Lord Provost of Glasgow
- In office 24 January 2020 – 19 May 2022
- Deputy: Christy Mearns
- Preceded by: Eva Bolander
- Succeeded by: Jacqueline McLaren

Deputy Lord Provost of Glasgow
- In office 18 May 2017 – 30 October 2019
- Leader: Eva Bolander
- Succeeded by: Christy Mearns

Councillor, Glasgow City Council
- Incumbent
- Assumed office 3 May 2007
- Constituency: Anderston/City/Yorkhill Anderston/City (2015–17)

Personal details
- Born: 1976 (age 49–50)

= Philip Braat =

Scottish Labour politician

Bailie Philip Braat (born 1976) is a Scottish Labour politician who served as the Lord Provost of Glasgow from 2020 until 2022. He previously served as Deputy Lord Provost from 2017 to 2020. He has represented the Anderston/City/Yorkhill ward since May 2007.

==Private life==
Braat grew up in Essen, Belgium, and is a native speaker of both English and Dutch.
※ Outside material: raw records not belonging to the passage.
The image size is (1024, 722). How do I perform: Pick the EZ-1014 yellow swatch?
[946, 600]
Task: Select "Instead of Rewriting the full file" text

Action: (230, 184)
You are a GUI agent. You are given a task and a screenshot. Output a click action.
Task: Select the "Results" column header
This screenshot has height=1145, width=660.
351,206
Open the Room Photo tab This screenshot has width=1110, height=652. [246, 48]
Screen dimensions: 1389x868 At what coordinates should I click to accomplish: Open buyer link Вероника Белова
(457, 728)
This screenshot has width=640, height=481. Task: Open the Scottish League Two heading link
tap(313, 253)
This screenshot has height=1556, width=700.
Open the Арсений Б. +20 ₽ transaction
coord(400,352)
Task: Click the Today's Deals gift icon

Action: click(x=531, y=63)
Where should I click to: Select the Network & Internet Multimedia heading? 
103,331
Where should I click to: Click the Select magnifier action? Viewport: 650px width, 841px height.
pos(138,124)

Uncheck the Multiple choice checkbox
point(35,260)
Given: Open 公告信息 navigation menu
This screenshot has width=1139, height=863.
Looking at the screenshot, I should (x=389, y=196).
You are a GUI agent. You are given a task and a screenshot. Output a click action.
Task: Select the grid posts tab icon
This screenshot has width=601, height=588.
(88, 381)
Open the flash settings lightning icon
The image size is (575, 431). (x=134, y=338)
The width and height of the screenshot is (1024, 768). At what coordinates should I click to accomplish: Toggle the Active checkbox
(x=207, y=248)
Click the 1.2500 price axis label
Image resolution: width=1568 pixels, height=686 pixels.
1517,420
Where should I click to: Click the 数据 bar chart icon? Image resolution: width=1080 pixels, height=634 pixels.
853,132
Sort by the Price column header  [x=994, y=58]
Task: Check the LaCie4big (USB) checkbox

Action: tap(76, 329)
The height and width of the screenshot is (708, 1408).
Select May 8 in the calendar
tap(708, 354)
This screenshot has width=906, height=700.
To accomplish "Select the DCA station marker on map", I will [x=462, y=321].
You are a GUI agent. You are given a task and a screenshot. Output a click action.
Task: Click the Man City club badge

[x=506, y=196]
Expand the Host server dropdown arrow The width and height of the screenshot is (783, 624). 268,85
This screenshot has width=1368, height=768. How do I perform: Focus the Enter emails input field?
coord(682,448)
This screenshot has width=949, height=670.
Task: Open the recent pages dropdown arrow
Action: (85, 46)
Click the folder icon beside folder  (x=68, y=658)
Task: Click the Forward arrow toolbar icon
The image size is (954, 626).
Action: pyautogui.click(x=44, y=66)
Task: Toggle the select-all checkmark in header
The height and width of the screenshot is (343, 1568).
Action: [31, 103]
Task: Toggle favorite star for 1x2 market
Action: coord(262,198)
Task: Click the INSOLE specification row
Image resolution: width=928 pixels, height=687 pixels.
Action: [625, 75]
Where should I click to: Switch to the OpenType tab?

In November 2024 it was reported that he was arrested and charged with stalking offences. A Police Scotland spokesperson at the time said: “A 48-year-old man was arrested and charged on Wednesday, 23 October 2024, in connection with stalking offences." A report was submitted to the procurator fiscal and he was expected to appear at Glasgow Sheriff Court at a later date. Braat was found guilty of stalking on 23 May 2025. Following his conviction, his official portrait was removed from Glasgow City Chambers.

==Career==
===Law career===
Braat is a graduate of law from the University of Glasgow, specialising in Commercial Property Law. He has held a series of senior positions since his election to Glasgow City Council in 2007, including City Treasurer, Convener of Strathclyde Pension Fund and Convener of the former Strathclyde Police Authority. He is also an Honorary Officer in the Royal Navy Reserves.

===Political career===

Braat has served as a councillor on Glasgow City Council since 3 May 2007, representing the Anderston/City/Yorkhill ward for the Scottish Labour Party. He serves on the ward's Area Partnership, and on Emergency Committee and International Strategy Board committees within the council.

In 2017, he was appointed at Deputy Lord Provost of Glasgow and in 2020 was appointed as the Lord Provost, holding that office until 2022.